*** DATA RECORDS ***

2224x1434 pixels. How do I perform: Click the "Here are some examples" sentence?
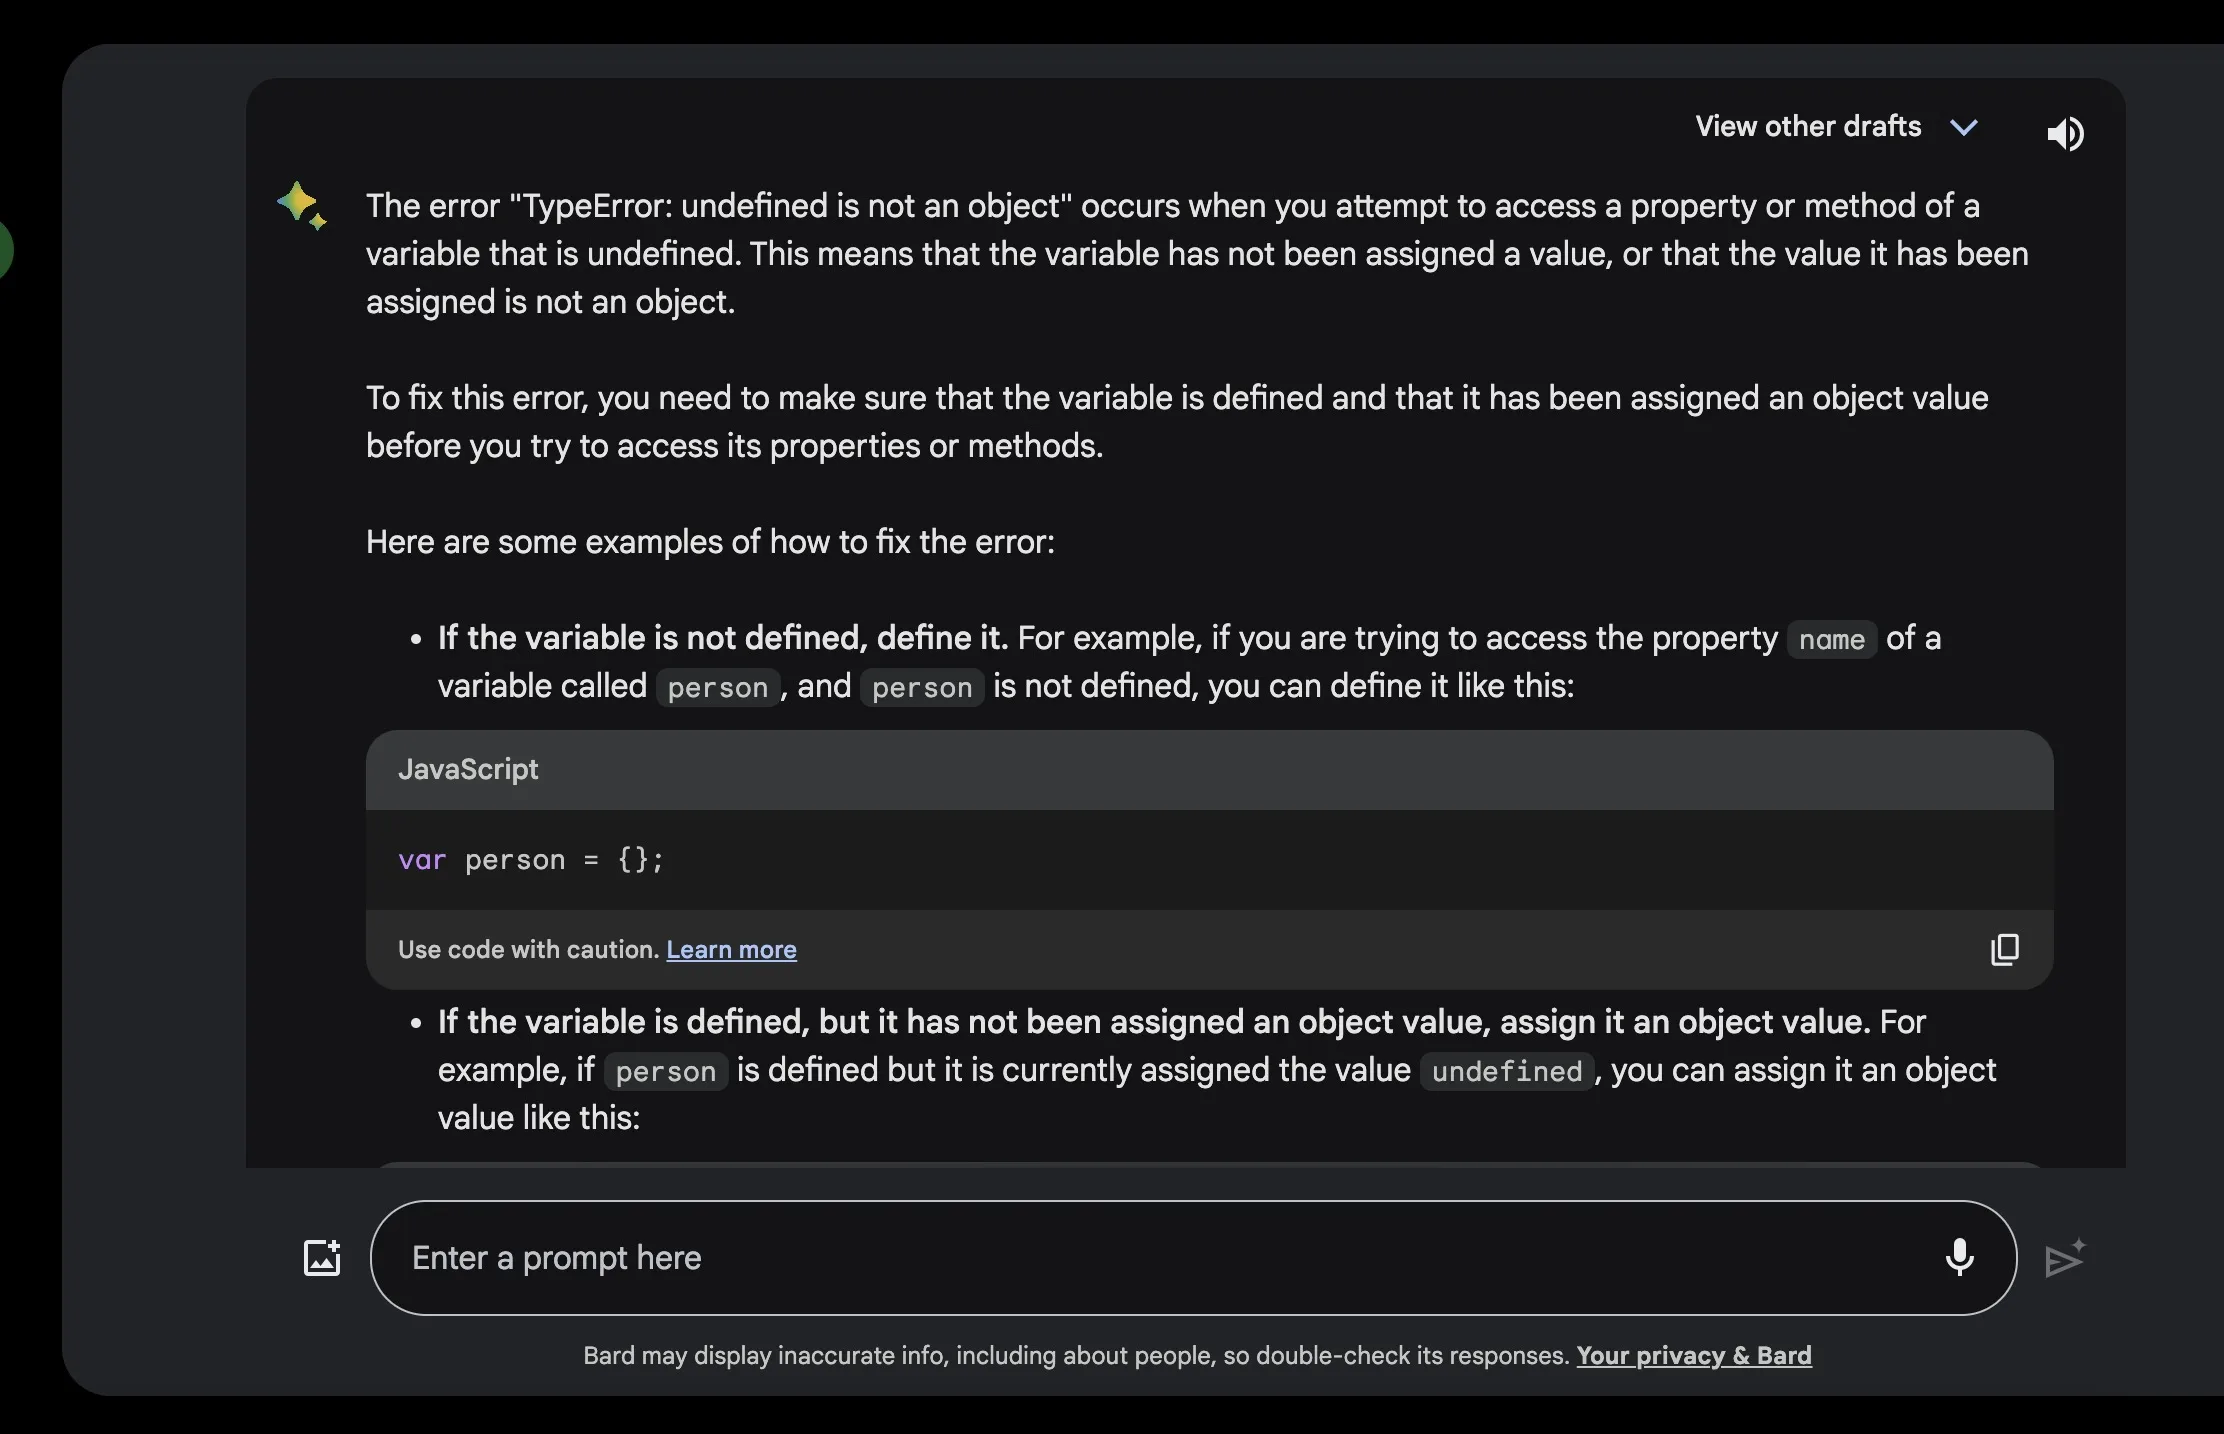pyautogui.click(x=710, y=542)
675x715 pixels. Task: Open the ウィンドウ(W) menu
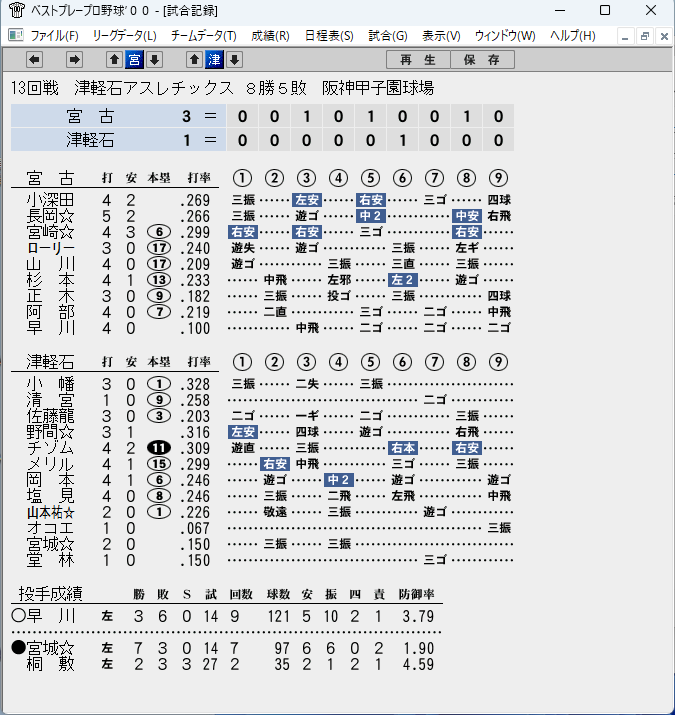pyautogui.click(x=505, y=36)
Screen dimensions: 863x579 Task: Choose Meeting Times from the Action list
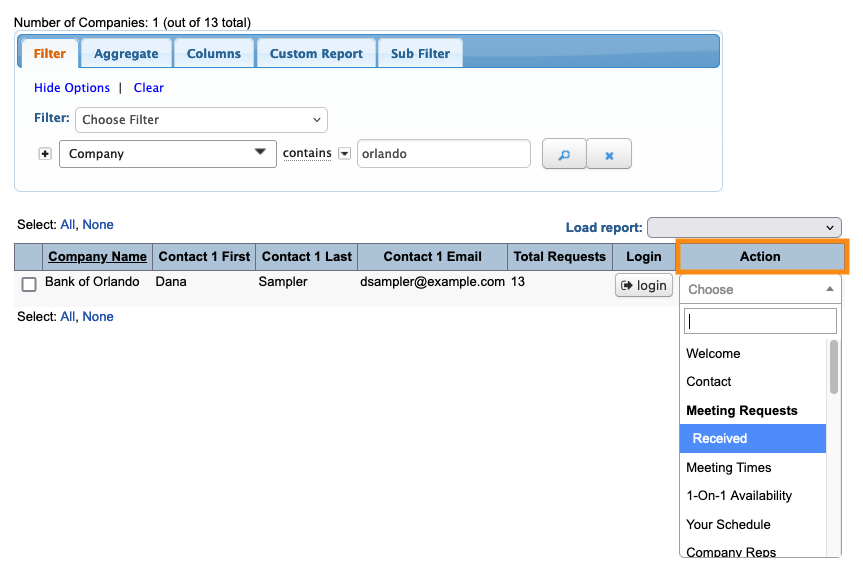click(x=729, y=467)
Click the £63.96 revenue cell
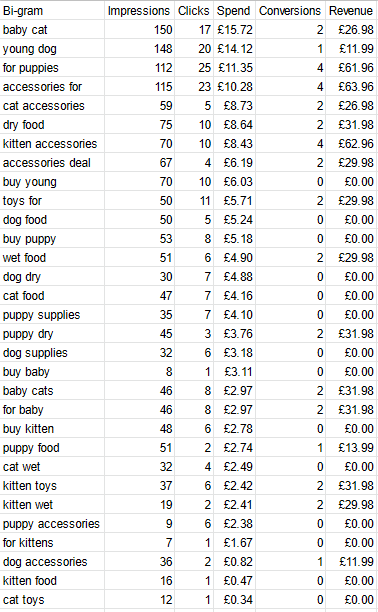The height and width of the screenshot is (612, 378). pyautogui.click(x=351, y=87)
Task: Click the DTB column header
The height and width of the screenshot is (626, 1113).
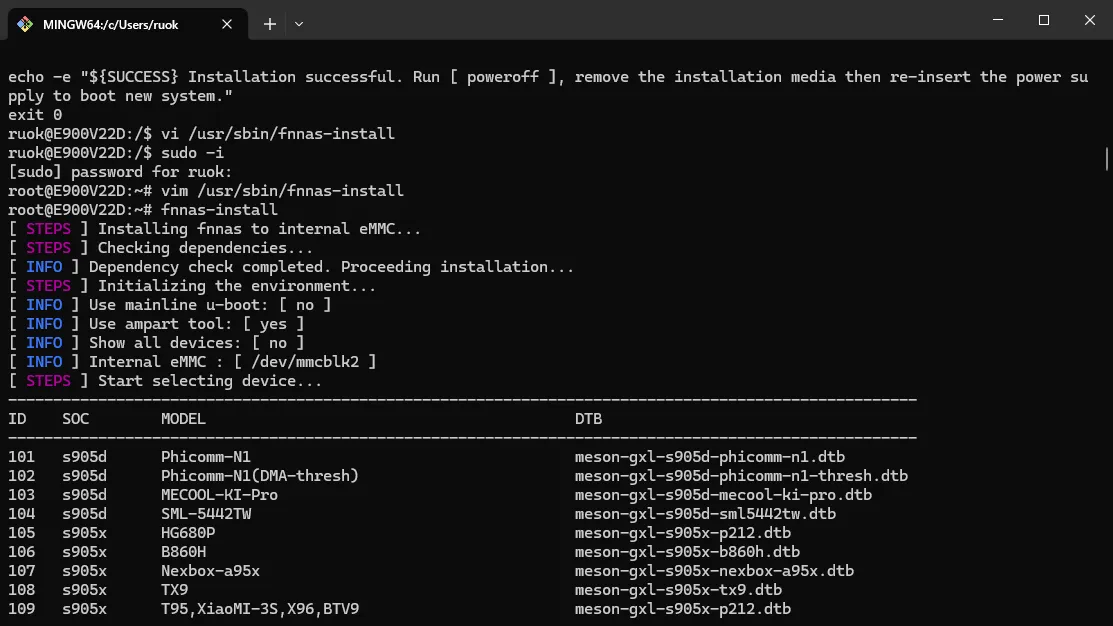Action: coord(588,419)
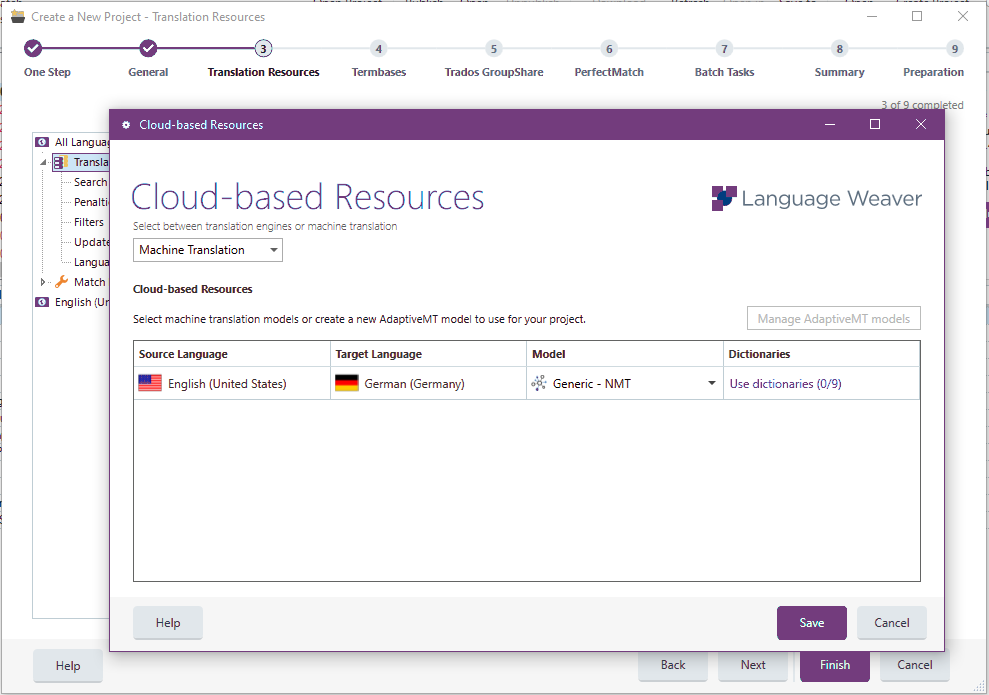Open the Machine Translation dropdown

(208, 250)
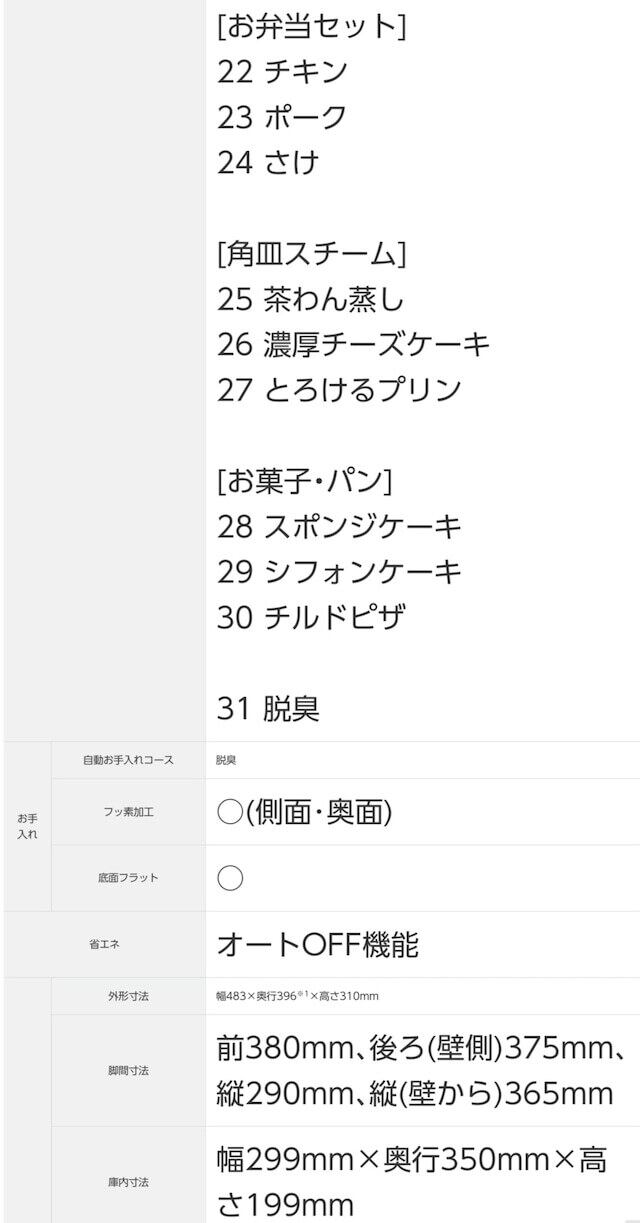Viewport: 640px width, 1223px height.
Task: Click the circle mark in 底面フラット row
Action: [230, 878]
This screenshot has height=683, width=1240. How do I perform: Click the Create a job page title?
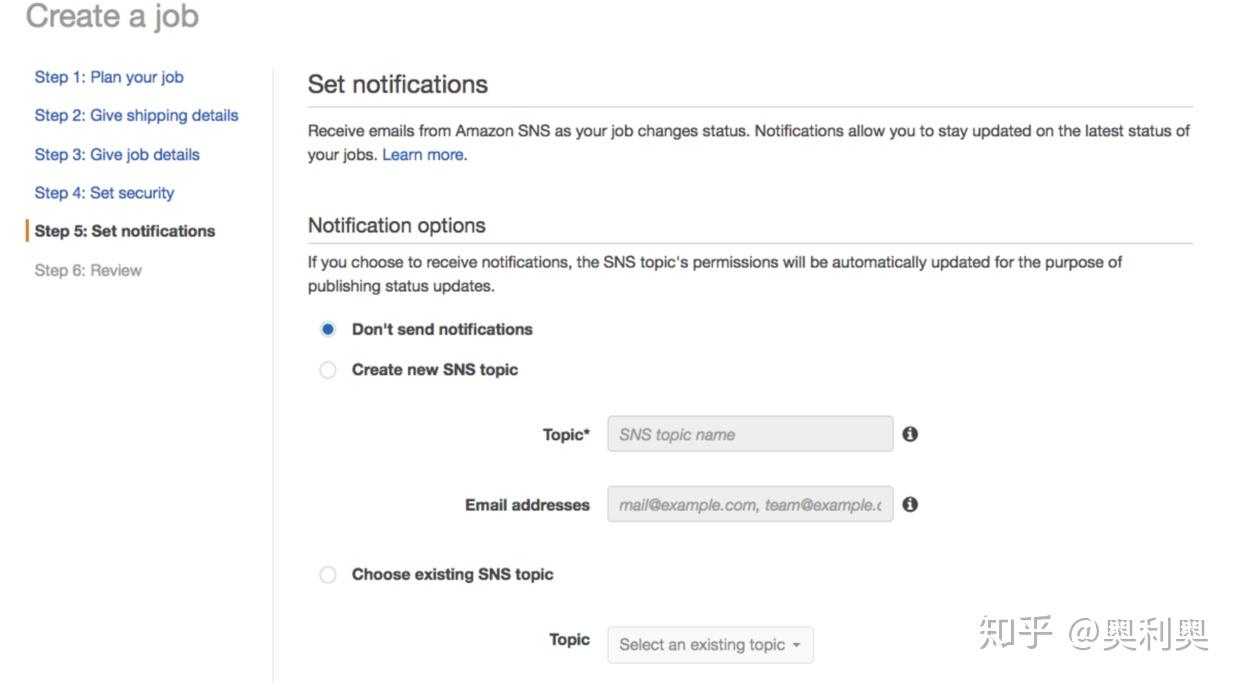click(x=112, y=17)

***

INSTRUCTIONS TO FOLLOW ::
The required response consists solely of the lines from the line containing "Screen dimensions: 863x579" through the end of the listing, both ends included, copied exactly without pictures.

COMPLETED EXERCISE ::
Screen dimensions: 863x579 Task: Choose Meeting Times from the Action list
click(x=729, y=467)
Click the £63.96 revenue cell
The height and width of the screenshot is (612, 378). pyautogui.click(x=351, y=87)
Task: Click the DTB column header
The height and width of the screenshot is (626, 1113).
Action: coord(588,419)
Open the Machine Translation dropdown

(208, 250)
Viewport: 640px width, 1223px height.
Task: Click the circle mark in 底面フラット row
Action: [230, 878]
This screenshot has height=683, width=1240. How do I perform: Click the Create a job page title?
click(x=112, y=17)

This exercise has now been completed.